She took a long flexible plastic introducer and, after disconnecting the endotracheal tube from the bag, passed the introducer into the ETT and the right main bronchus. She then deflated the ETT cuff and pulled the tube out of the airway and over the introducer. She rapidly passed a cuffed 6.5 ETT back over the introducer and into the trachea with not much difficulty, positioning the tube this time in the trachea so that both lungs would be inflated, and blew up the cuff. She checked the insufflation of both lungs with her stethoscope and, satisfied that the tube was in the correct position, secured it with tape.
‘Good job, Allegra,’ Tony said. ‘It’s a godsend, having someone with increased airway skills for this sort of situation.’

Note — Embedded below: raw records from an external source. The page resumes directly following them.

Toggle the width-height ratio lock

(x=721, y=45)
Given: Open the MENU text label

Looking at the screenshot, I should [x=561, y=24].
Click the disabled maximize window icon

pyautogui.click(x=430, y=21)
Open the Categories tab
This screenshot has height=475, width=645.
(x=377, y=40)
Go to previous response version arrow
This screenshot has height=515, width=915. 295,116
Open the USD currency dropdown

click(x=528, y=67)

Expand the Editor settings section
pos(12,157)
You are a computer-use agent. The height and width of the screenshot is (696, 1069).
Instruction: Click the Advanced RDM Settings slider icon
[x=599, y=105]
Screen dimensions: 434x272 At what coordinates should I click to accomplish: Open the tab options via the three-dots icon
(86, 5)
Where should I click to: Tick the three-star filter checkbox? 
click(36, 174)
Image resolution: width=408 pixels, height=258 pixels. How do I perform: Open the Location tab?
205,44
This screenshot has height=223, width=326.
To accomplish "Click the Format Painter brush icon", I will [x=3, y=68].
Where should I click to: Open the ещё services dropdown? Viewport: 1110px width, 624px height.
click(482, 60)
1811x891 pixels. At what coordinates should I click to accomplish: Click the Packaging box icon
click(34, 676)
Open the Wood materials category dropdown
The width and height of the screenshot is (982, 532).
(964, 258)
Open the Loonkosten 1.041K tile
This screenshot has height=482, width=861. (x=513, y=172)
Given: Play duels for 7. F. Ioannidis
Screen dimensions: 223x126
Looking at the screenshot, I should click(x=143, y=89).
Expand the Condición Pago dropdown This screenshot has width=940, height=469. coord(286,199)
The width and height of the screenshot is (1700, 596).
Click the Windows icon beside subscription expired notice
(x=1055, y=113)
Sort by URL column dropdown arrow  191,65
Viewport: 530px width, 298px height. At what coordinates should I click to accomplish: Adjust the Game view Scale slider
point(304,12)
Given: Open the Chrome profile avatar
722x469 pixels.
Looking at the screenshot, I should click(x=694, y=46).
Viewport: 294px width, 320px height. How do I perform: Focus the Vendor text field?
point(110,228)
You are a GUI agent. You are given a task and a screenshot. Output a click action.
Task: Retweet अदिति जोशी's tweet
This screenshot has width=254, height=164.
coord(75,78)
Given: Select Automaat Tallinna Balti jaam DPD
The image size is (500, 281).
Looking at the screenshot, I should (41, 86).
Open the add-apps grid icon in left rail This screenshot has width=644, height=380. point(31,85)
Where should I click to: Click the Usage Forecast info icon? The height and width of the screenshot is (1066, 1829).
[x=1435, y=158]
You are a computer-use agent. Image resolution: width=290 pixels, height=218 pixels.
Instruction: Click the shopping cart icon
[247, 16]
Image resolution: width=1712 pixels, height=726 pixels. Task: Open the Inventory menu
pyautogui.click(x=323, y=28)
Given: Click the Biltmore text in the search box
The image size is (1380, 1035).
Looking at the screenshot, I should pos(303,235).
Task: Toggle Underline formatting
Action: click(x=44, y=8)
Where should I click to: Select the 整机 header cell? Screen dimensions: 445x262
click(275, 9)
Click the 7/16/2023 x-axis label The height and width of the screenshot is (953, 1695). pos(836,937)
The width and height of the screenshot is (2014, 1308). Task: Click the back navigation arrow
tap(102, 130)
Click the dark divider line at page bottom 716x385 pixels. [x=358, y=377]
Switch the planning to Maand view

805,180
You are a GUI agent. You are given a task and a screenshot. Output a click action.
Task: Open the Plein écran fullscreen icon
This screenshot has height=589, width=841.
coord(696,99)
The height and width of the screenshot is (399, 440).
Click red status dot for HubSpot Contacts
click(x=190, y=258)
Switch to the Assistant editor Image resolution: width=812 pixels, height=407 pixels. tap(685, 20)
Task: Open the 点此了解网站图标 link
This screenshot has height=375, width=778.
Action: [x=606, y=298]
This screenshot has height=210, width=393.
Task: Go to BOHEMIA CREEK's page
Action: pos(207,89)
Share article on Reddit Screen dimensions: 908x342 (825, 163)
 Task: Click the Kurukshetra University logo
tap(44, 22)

‘Thanks, Tony. I guess that’s a benefit of the anaesthetic rotation through ICTU.’
‘True,’ Tony replied. ‘Listen, this kid’s still hypothermic. We’re running in warmed intraperitoneal saline now, and as soon as his temperature is up we’ll need to get him next door for a head CT. Can you manage the airway for his transfer and then settle him into ICTU for us? I want to look over the second team treating the mother. And word’s just through that the husband and father has just been located. He’s on his way in.’
‘What’s the boy’s name?’ Allegra asked.
‘Tommy Lowe,’ Tony answered. ‘I don’t know his age, his father was too distressed to talk. What do you think?’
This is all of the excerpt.